The lack of actual cropping is on me -- it didn't return any errors, but I was a dummy and didn't bother to check to make sure things actually got cropped.

My guess is that this suggestion by @rbeezer will fix things:

It could need to be something like this "no-space" version:

sean-fitzpatrick commented 3 years ago

I tried Rob's version of the command but got the same results.

StevenClontz commented 3 years ago

I think 530a0b1706f08d02e67beb4ec6a9f9a2c0fe51f8 works now, but rather than doing the conversion twice, the LaTeX should build to something like tmp-{filename} so pdf-crop-margins can convert it to the correct filename without overwriting itself.

sean-fitzpatrick commented 3 years ago

It's working now for me. At least, for the first 3 images that came off the assembly line. I'm not going to verify all the images because Windows is apparently incapable of providing a preview for SVGs and I'm not keen on manually opening each one in Inkscape. (One reason among many that today is the first day I've bothered to turn on my Windows computer since May, when I was testing something for Rob.)

rbeezer commented 3 years ago

Test w/ an image with overpic from Mitch Keller. Note "natural gas" in cropped version.

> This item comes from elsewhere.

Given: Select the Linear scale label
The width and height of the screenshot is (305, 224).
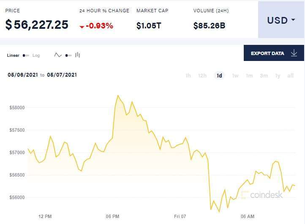Looking at the screenshot, I should click(x=13, y=55).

sample.pdf sample-crop.pdf

rbeezer commented 3 years ago

-p 0 -a -1 does a 0% margin and adds a single "big point" (a negative decrease). Seems to fix the descender on the "g".

sample-crop-1-point.pdf

rbeezer commented 3 years ago

This worked great for me in my shiny new virtual environment. On the other hand, Ubuntu 18.04's pip implementation is a bit brain dead. Short version, and for the record, I needed to set the pretext.cfg file with

pdfcrop = /home/rob/.local/bin/pdf-crop-margins

I only found the executable with an application of find.

Merging just now.

StevenClontz commented 3 years ago

We have folks add their pip commands to PATH in the CLI documentation to be released (includes Windows instructions):

https://github.com/PreTeXtBook/pretext-cli/blob/44b00814298ce68764c2a53579f9efc42b2ede96/source/main.ptx#L83

On Tue, Jul 7, 2020, 6:42 PM Rob Beezer notifications@github.com wrote:

This worked great for me in my shiny new virtual environment. On the other hand, Ubuntu 18.04's pip implementation is a bit brain dead. Short version, and for the record, I needed to set the pretext.cfg file with

pdfcrop = /home/rob/.local/bin/pdf-crop-margins

I only found the executable with an application of find.

Merging just now.

— You are receiving this because you authored the thread. Reply to this email directly, view it on GitHub https://github.com/rbeezer/mathbook/pull/1329#issuecomment-655196079, or unsubscribe https://github.com/notifications/unsubscribe-auth/AAL4YUA7TPHXKA5OCI666JDR2OXIBANCNFSM4OQPUAVA .

rbeezer commented 3 years ago

Combined the commits and edited the commit message. Otherwise as-is. Great work. Thanks to those who contributed to this one.

rbeezer commented 3 years ago

add their pip commands to PATH

Right. ;-) I'm conservative about this and tend to not mess with whatever my system thinks is best. So as a consequence need to do things like a full path in my pretext.cfg.

StevenClontz commented 3 years ago

For anyone else avoiding modifying their PATH, the magic

echo `python -m site --user-base`/bin/pdf-crop-margins

is useful for figuring out what to put in pretext.cfg.